_DIRECTIONS:_ Please give the data again from the line containing "Task: Click the inspector lock icon" down through the line containing "Action: pos(764,11)", swapping "lock" for "pin" and keeping everything else unchanged. Leave the pictures out.

_MATERIAL TO PROCESS:_
+ + +
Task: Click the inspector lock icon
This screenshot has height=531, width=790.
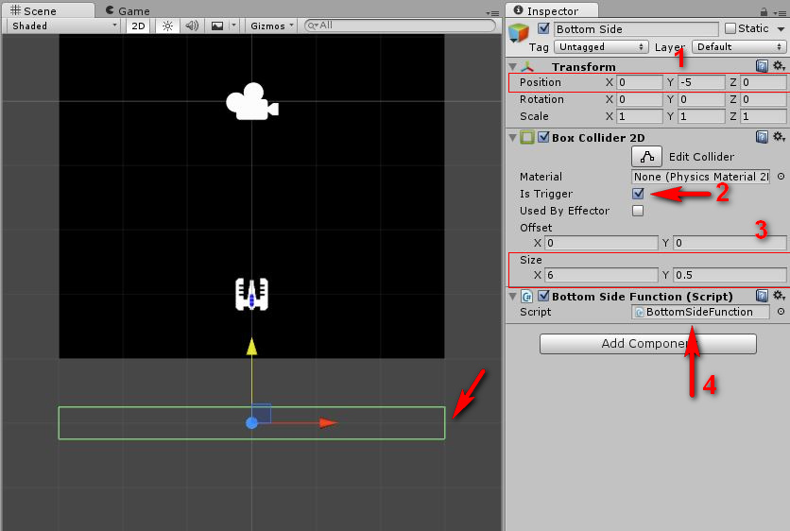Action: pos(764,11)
+ + +
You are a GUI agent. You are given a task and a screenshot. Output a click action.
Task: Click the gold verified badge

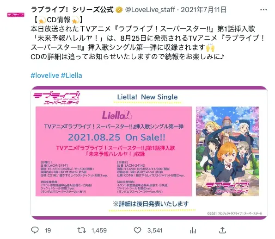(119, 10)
+ + +
_COMPLETE RESPONSE:_
Task: Click the inspector pin icon
This screenshot has height=531, width=790.
Action: pos(764,11)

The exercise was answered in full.